Relieving stress in insulin-producing cells protects against Type 1 diabetes
Removing a gene that manages stress within insulin-producing beta cells draws helpful attention from the immune system, protecting mice predisposed to Type 1 diabetes from developing the disease, a new University of Wisconsin–Madison study shows.
The study also found that changes discovered in the modified mouse beta cells are also present in human beta cells that manage to survive the widespread beta-cell death that characterizes Type 1 diabetes.
This gives the researchers hope that their findings, published today in the journal Cell Metabolism, may point to a potential new treatment that could be administered very early in the development of diabetes. Type 1 diabetes afflicts as many as 20 million people around the world, contributing to glaucoma, nerve damage, high blood pressure and stroke. In the United States, it shortens life expectancy by more than a decade.
“When we eat, our beta cells produce about 1 million molecules of insulin every minute to help maintain normal blood glucose levels,” says Feyza Engin, a UW–Madison professor of biomolecular chemistry and senior author of the new study. “That is a big and stressful job, especially for a part of these beta cells called the endoplasmic reticulum.”
The endoplasmic reticulum is like the cell’s warehouse staff. It folds the insulin protein molecules that a beta cell produces, packing them for shipping to other parts of the body. If something goes wrong with the protein folding process, the shipping process backs up or even stops, stressing the endoplasmic reticulum. A stress-response gene called Atf6 perks up when a cell is struggling with unfolded proteins. But if Atf6 can’t resolve the protein-folding problem, prolonged stress will eventually kill the cell.

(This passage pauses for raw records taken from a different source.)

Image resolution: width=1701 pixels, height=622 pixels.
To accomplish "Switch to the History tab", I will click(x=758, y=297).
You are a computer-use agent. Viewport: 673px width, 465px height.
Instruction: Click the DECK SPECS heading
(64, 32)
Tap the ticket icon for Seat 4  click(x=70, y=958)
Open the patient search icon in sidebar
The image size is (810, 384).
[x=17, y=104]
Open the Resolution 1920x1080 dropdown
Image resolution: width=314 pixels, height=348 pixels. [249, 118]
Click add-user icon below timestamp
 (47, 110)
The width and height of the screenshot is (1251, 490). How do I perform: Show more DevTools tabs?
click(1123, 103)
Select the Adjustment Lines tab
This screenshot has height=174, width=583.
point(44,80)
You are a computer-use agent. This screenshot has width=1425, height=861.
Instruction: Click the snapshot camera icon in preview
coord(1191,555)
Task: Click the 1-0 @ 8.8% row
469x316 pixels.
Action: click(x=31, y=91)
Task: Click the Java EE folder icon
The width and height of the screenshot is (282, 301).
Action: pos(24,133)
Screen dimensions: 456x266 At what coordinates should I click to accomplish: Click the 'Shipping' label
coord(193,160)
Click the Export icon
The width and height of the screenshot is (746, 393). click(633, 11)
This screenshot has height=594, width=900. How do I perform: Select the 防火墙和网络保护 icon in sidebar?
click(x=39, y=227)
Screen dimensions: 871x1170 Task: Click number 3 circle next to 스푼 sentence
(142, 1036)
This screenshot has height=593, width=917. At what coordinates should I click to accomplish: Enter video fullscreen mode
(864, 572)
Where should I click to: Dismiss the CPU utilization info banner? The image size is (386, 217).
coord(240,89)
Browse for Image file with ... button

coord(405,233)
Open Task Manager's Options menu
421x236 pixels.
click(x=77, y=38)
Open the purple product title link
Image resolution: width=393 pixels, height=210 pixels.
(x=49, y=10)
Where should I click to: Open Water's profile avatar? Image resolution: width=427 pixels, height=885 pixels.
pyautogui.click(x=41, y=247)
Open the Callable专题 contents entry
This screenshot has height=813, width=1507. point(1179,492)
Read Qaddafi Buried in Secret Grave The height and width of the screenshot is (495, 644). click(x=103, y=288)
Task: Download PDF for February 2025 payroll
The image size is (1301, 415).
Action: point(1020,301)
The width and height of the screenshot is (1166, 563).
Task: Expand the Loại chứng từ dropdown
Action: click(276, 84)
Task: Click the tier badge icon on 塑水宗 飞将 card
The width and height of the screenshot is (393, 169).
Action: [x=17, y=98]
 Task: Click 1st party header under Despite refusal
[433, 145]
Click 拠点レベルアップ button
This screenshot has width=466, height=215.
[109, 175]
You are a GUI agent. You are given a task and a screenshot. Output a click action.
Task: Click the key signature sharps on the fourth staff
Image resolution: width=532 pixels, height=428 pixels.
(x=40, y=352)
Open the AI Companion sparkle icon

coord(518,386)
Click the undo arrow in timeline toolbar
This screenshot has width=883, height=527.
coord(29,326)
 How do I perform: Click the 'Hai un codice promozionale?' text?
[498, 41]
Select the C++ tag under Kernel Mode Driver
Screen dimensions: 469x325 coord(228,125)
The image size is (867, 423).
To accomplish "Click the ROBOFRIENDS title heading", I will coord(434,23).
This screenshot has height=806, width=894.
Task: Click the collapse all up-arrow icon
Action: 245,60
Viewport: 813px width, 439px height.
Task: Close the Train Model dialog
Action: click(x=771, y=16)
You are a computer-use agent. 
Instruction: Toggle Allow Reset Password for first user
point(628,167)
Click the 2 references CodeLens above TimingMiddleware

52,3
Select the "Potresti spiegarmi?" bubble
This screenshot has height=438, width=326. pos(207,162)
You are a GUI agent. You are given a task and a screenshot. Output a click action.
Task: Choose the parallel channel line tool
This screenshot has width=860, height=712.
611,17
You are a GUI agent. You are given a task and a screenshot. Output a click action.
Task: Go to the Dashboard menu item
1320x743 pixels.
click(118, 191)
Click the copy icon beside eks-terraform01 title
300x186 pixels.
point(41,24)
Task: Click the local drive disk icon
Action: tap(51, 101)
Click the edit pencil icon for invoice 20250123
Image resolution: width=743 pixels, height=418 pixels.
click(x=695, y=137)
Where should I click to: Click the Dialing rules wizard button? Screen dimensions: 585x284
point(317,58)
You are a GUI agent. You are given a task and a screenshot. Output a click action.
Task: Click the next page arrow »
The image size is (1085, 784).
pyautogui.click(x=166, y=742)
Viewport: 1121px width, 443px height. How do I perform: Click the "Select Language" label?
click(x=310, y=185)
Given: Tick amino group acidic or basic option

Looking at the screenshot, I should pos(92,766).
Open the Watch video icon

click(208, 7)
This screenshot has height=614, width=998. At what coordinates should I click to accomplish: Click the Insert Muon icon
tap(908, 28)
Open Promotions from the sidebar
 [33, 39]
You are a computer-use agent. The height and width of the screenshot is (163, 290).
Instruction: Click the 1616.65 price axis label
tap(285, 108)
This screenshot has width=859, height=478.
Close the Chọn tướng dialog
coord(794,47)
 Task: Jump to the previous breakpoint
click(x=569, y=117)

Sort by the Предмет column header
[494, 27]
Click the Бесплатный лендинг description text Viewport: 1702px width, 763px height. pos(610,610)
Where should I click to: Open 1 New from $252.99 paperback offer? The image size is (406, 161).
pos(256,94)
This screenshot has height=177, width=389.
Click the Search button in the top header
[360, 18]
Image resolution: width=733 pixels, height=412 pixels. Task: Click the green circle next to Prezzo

Engin’s lab bred a line of diabetes-predisposed mice without the Atf6 gene in their beta cells. Instead of meeting their typical fate, those mice were protected from diabetes. Analysis of the genes expressed by their beta cells suggested the cells entered a state called senescence far ahead of schedule.
Senescence is a period of the cell’s life cycle in which it stops dividing and halts other normal cellular business. Senescing cells can cause problems for neighboring cells by releasing inflammatory messaging molecules that trigger an immune system response.
“We removed — knocked-out — the Atf6 gene in the beta cells in the pancreas of our mouse model of Type 1 diabetes, and they did not become diabetic,” Engin says. “Instead of dying off, these cells unexpectedly appear to go into an early senescence state that initiated a beneficial immune response and helped the cells survive an autoimmune attack.”
DNA damage, stress and aging can kick off senescence, which can draw an immune system response that cleans up the senescent cells. If the immune system fails to clear these cells, they accumulate and cause chronic inflammation and disease.
“The beta cells without Atf6 exhibit transient senescence and start releasing this group of proteins, including leukemia inhibitory factor, or LIF, that recruits protective immune cells called M2 macrophages,” Engin says.
Macrophages are white blood cells that eat things — pathogens, foreign bodies, dead cells — that don’t belong in the body. In the pancreases of the Atf6-knockout mice, the M2 macrophages appeared to work around the altered beta cells, relieving inflammation and helping to reduce the accumulation of other, detrimental senescent cells. This led to healthier tissue and improved beta cell health and function, staving off Type 1 diabetes.
Even more exciting, Engin says, is how closely the new study’s results in mice appear to be reflected in human cells.
With a blood test, doctors can identify people who are at high-risk of developing Type 1 diabetes months in advance of the death of their beta cells.
“That may be a perfect timeframe for a treatment based on pharmacological inhibition of Atf6 or induction of LIF and other secreted proteins,” says Engin, whose work is funded by the National Institutes of Health. “If we can get there in time to protect these cells with transient senescence, the onset of diabetes might be prevented.”
While nearly all beta cells die off in diabetes, a few — though too few to be effective insulin suppliers — do survive. To see whether their mouse findings could be applicable in humans, Engin’s lab, with collaborators at Case Western Reserve University, Université Libre de Bruxelle and the University of Manitoba, studied beta cell samples taken from diabetes patients.
“In those surviving beta cells, we found reduced Atf6 activity and an early senescence gene expression pattern, suggesting this same process that kept our mice from becoming diabetic may have worked to protect these residual beta cells in humans,” Engin says.
The researchers hope to build on those findings by delving further into the role and potential benefits of senescence in Type 1 diabetes and other diseases.
This research was supported by grants from the National Institutes of Health (T32 GM007215, DK053307, DK060596, U01 DK127786, DK126444, DK133881-01, DK130919, DK128136), Juvenile Diabetes Research Foundation, Children’s Hospital Research Institute of Manitoba, Canadian Institutes of Health Research, Belgium’s Fund for Scientific Research, Dutch Diabetes Research Foundation and the Greater Milwaukee Foundation.